O chefe de Estado de Moçambique faz-se representar pelo primeiro-ministro,  Carlos Agostinho do Rosário, e São Tomé e Príncipe pela sua chefe da diplomacia, Elsa Pinto.

Tanto mais que a situação pós eleitoral na Guiné-Bissau será também alvo, neste domingo, de uma cimeira extraordinária dos presidentes da CEDEAO, Comunidade económica dos Estados da África ocidental.

Um evento que deve, pois, incluir obviamente o líder cabo-verdiano, Jorge Carlos Fonseca.

O chefe de Estado cessante guineense, José Mário Vaz, tendo desistido da sua viagem a Addis Abeba este deu plenos poderes a Suzi Barbosa.

A ministra dos negócios estrangeiros, que se tinha demitido a 24 de Janeiro por razões pessoais e políticas, tendo sido vista na delegação de Umaro Sissoco Embaló em deslocações ao estrangeiro.

Esta confirmou à rfi estar em Addis Abeba a chefiar a delegação guineense, não obstante ter sido substituída no cargo por Ruth Monteiro, que ocupa a pasta da Justiça no governo de Aristides Gomes.

Suzi Barbosa remete qualquer pronunciamento público para o candidato dado como vencedor pela Comissão nacional de eleições, Umaro Sissoco Embaló, também ele já na capital etíope.

Umaro Sissoco Embaló, declarado vencedor do escrutínio guineense pela Comissão nacional de eleições, marca presença na capital etíope.

Não obstante o recurso do suposto candidato derrotado do PAIGC, Domingos Simões Pereira, o candidato do MADEM-G15 garante tomar posse no dia 27, mesmo que isso implique prescindir para o efeito do presidente do parlamento, Cipriano Cassamá.

Confrontado pela reportagem da rfi com a persistência do contencioso eleitoral na Guiné-Bissau o secretário-geral da ONU, António Guterres, afirmou aguardar pelo fim do processo eleitoral antes de fazer qualquer pronunciamento.

António Guterrres, Secretário-geral da ONU

"O impasse e a crise política foi, naturalmente, algo que nos preocupou profundamente, que demorou muito tempo.
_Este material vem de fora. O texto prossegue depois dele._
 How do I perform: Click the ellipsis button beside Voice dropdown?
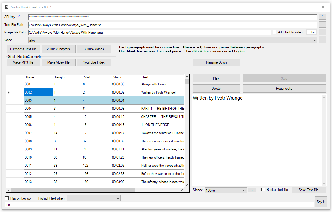322,40
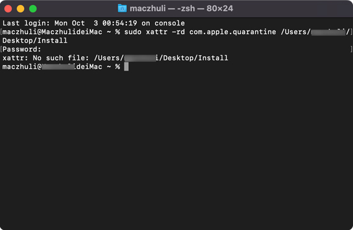Click the window title 'maczhuli — -zsh — 80×24'
353x230 pixels.
181,9
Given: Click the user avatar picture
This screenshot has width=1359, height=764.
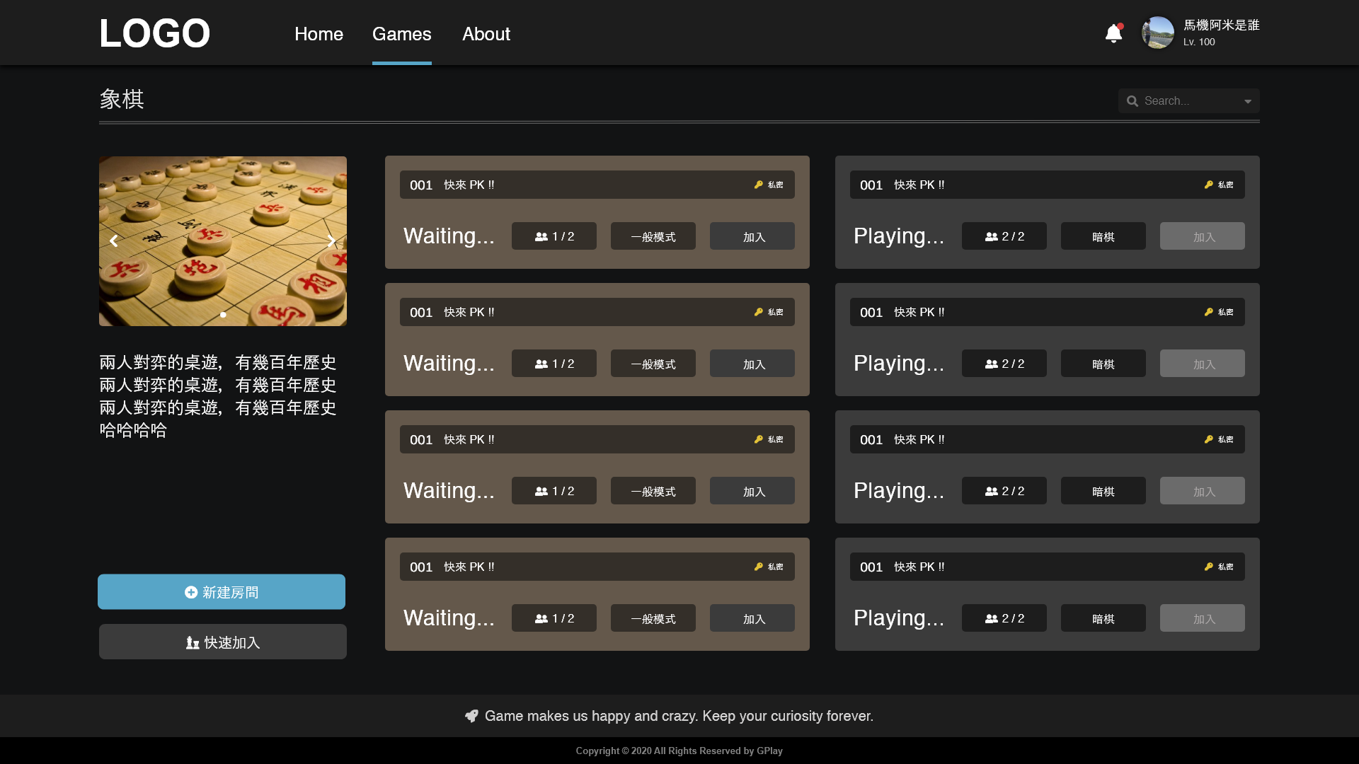Looking at the screenshot, I should point(1158,33).
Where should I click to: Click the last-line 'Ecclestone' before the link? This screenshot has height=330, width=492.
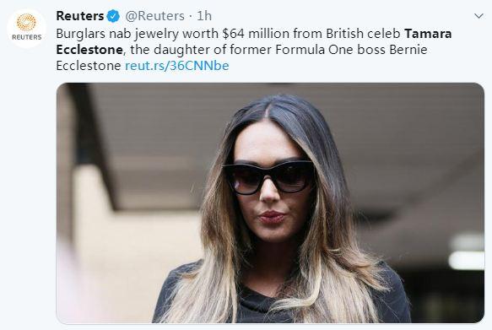[x=89, y=66]
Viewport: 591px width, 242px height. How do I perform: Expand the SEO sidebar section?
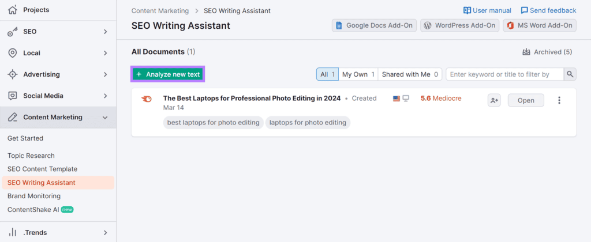click(x=105, y=32)
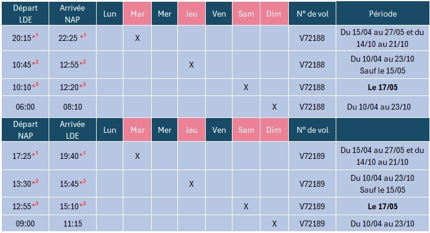The height and width of the screenshot is (233, 430).
Task: Select the top Ven header cell
Action: [219, 14]
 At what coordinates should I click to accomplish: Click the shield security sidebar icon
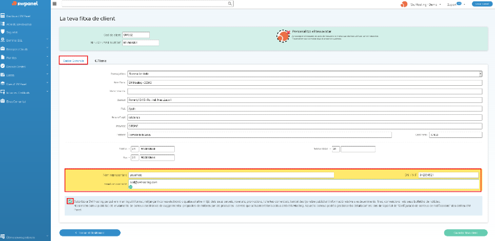click(3, 32)
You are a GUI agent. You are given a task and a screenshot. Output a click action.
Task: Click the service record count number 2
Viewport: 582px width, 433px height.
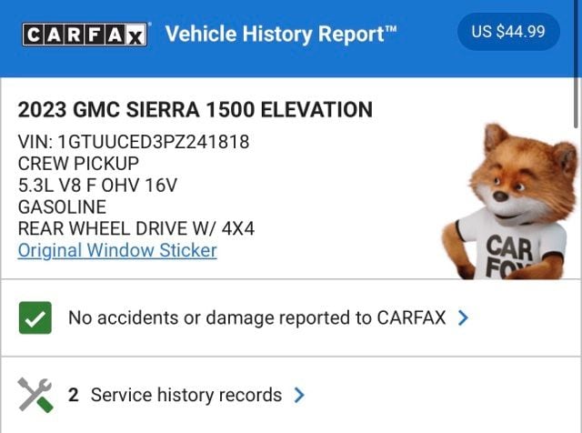74,395
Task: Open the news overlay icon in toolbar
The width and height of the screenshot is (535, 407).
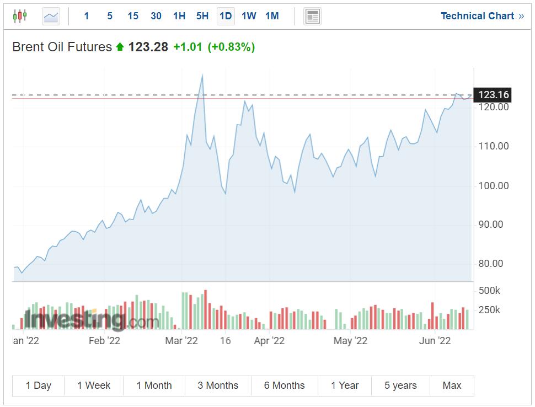Action: click(312, 16)
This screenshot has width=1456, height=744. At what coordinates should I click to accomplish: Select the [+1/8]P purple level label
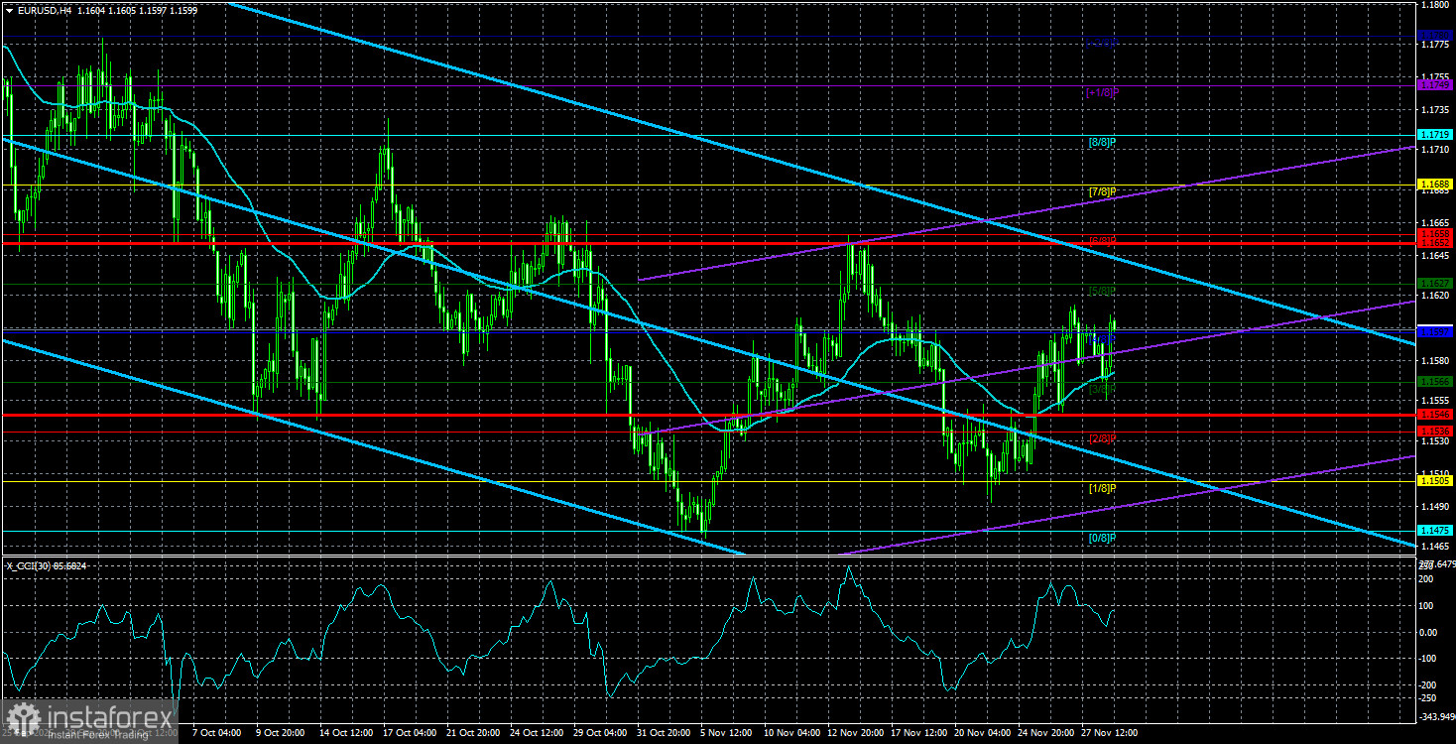[x=1101, y=93]
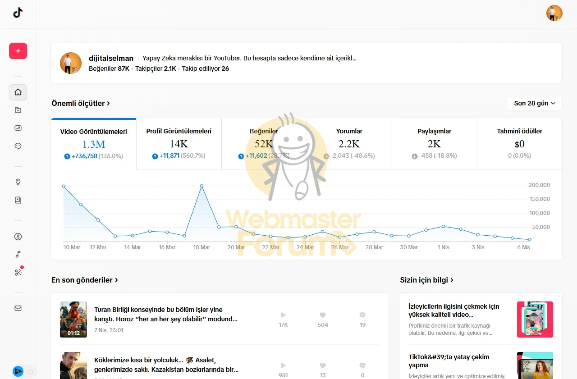This screenshot has height=379, width=577.
Task: Open the music note sounds icon
Action: tap(18, 255)
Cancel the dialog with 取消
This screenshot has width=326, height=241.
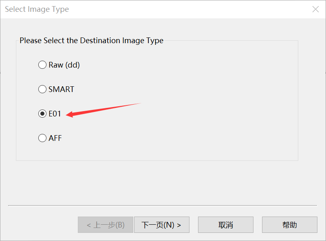click(226, 225)
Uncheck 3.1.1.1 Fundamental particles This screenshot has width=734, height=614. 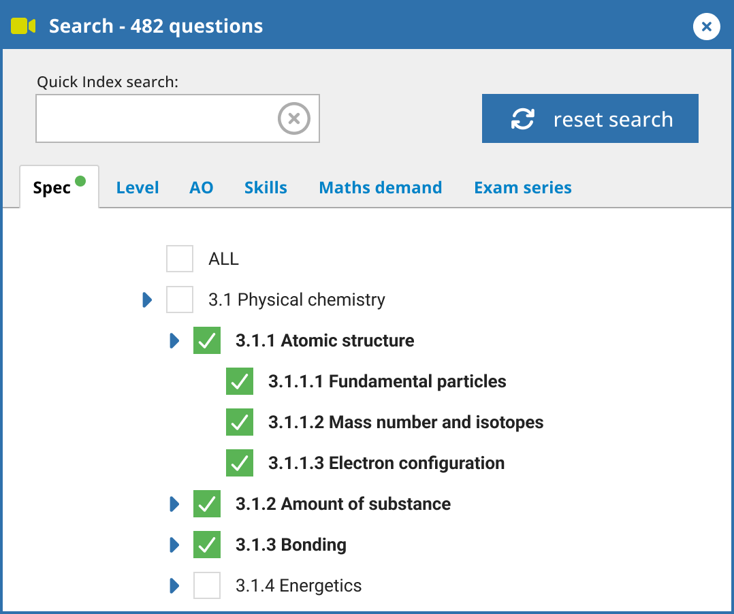[239, 381]
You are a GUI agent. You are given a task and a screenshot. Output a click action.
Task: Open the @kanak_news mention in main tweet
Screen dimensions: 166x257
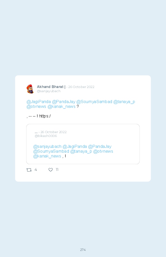[62, 107]
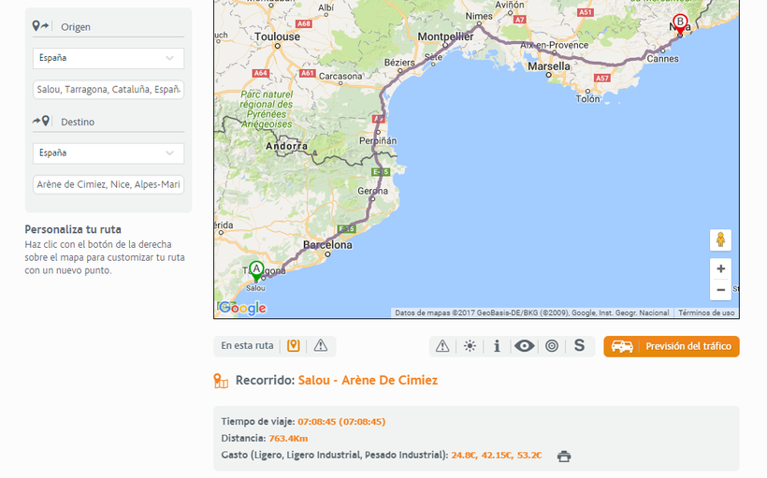Click the red B destination marker
This screenshot has width=767, height=478.
(680, 22)
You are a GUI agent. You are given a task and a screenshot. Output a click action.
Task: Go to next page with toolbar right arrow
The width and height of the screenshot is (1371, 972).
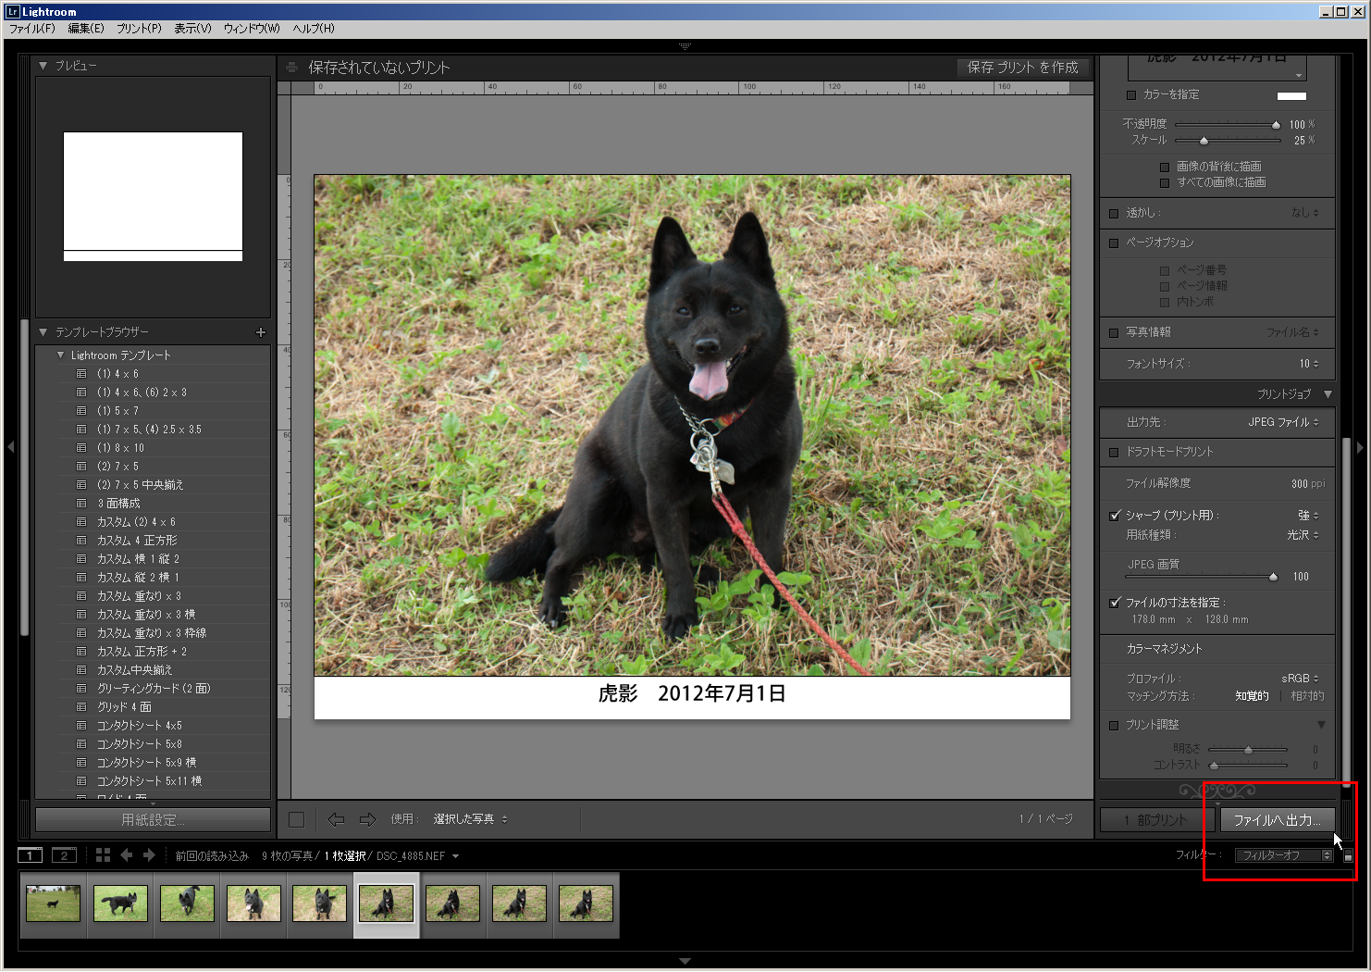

A Guiné-Bissau tem atravessado crises políticas, mas tem evitado que elas se tornem num conflito armado, contrariamente ao que aconteceu em muitos outros países (...) Neste momento há um processo pendente e aguardamos serenamente os resultados deste processo para o processo eleitoral ser dado como concluído. E, por isso, as Nações Unidas não tomam para já qualquer iniciativa esperando a decisão final."

Os conflitos na Líbia, Sudão do Sul e Sahel são tantos outros focos de interesse desta cimeira onde o egípcio Abdel Fattah al-Sissi deve ceder a presidência da UA ao sul-africano Cyril Ramaphosa.